:: Text excerpt ::
# # # # # # #

Within twenty minutes, these highly skilled athletes had taken the plane apart and noiselessly transported it to the pool area, where it was reassembled. Then the players gathered to admire their night’s work. But something was missing, the finishing touch that would elevate this escapade above the routine. No one will take credit for what happened next. All those named as the culpable party are no longer living. But someone decided that the next logical step was to put the plane into the pool.
“It surprised us how easily it went in,” says Lolich. “We slid it to the side, but then it got a little tricky, because we didn’t want it to make too big a splash when it hit the water. So we kind of lowered it and then just let go.”
Unfortunately, the Tigers had forgotten their basic Archimedean physics. When the plane went into the pool, an equal weight of water had to come out. “One minute we were standing there,” says Lolich, “admiring the plane in the pool, and the next we were caught in a flood. The whole pool area went underwater. We had to turn around and run like hell.”
One of their rooms overlooked the pool, and the Tigers scurried up there to see the total effect of what they had done. The plane, which had settled to the pool floor, presented a lovely spectacle in the moonlight. To Lolich it was one of the transcendental moments of his life with the Tigers.
“The hotel knew who had done it right away,” he says. “They had to. We were all waiting the next day for the explosion from Campbell. But it never came. We found out later that he had just settled privately with the hotel and paid for the damage. He never said a word.”

# # # # # # #

:: Task data ::
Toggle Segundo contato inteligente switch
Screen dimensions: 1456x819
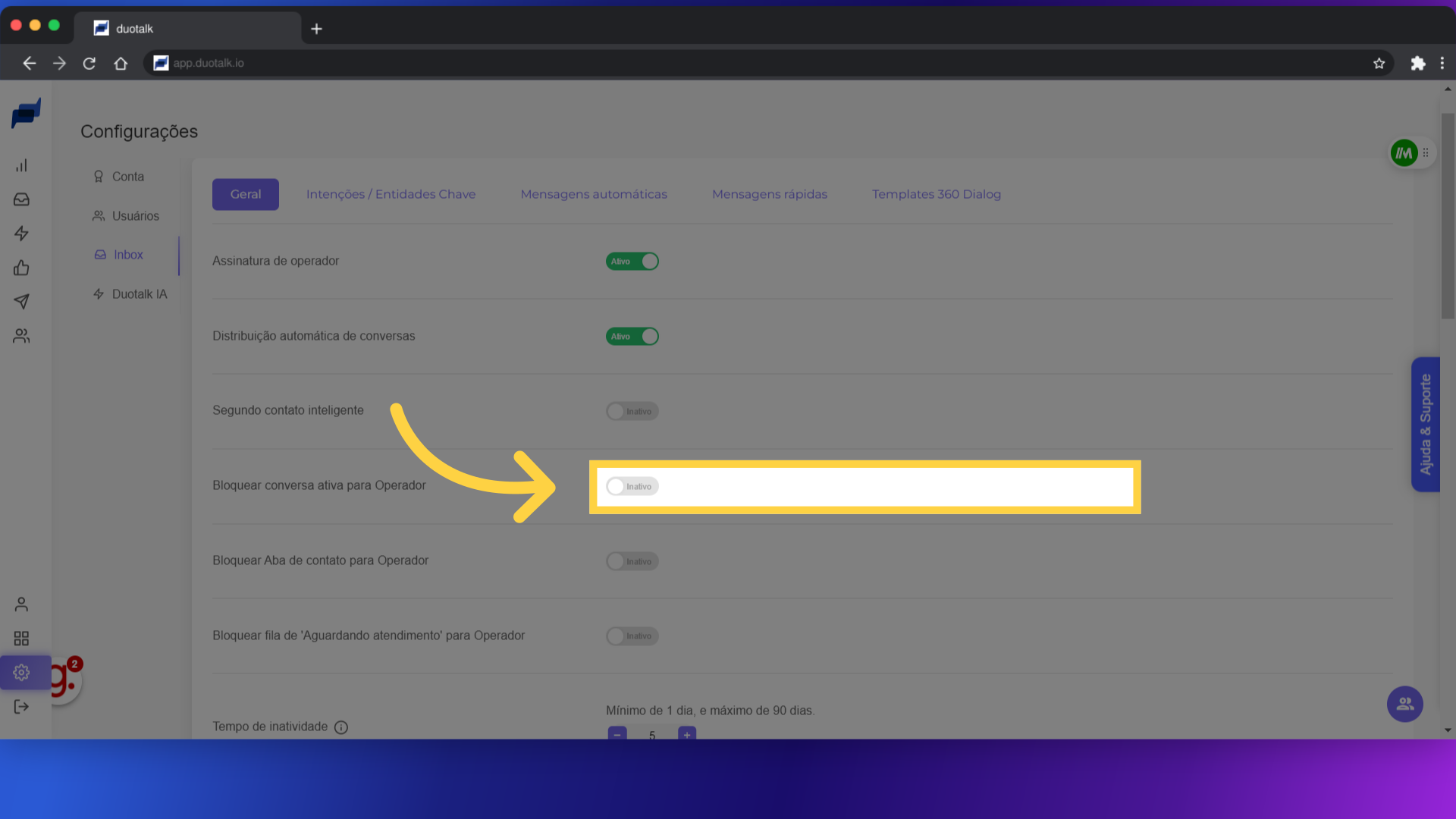click(x=632, y=411)
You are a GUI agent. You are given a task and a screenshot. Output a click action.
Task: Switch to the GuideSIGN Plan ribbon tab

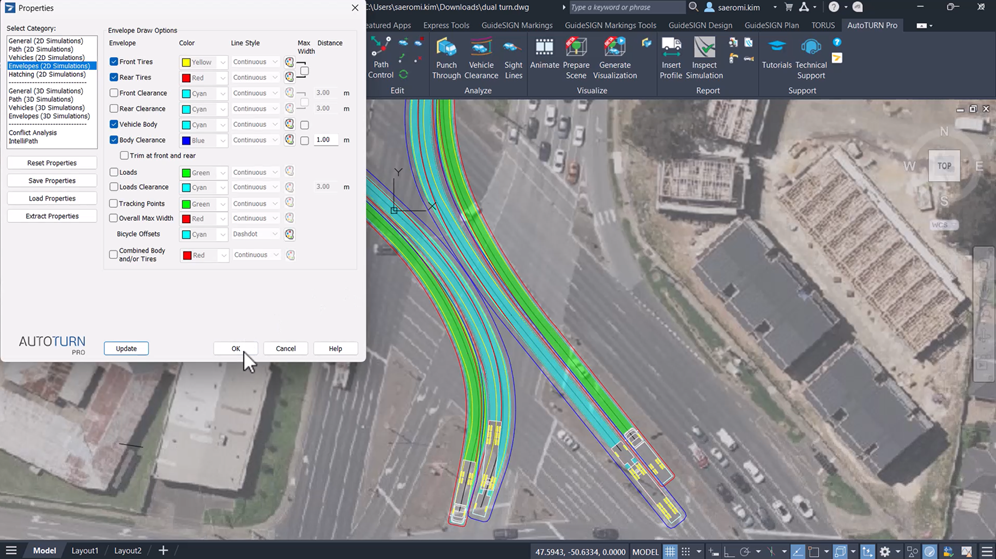[772, 25]
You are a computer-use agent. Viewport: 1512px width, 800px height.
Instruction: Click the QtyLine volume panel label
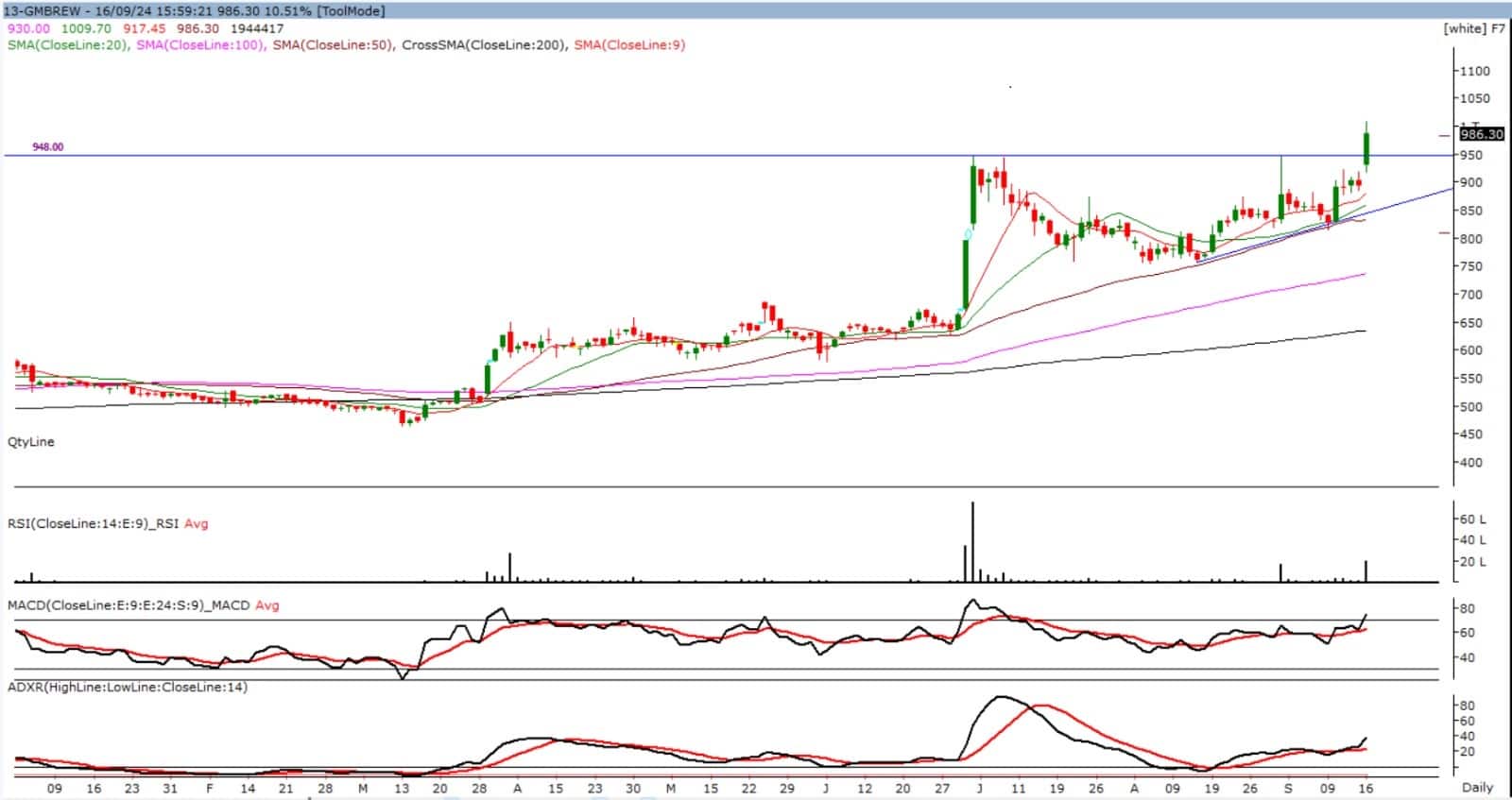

# # # # # # #

:: To-do list ::
1) In the story about the plane in the pool, who paid the hotel for the damage?
2) Rewrite the part of the entries that opens with the line containing "You are a GUI" and runs through the end of the entries, swapping "screenshot" for "screen capture" and changing nothing else. Leave the pictures out.

:: Responses per task ::
1) Campbell settled privately with the hotel and paid for the damage.

2)
You are a GUI agent. You are given a task and a screen capture. Output a click action.
Task: Switch to the GuideSIGN Plan ribbon tab

[772, 25]
You are a computer-use agent. Viewport: 1512px width, 800px height.
Instruction: Click the QtyLine volume panel label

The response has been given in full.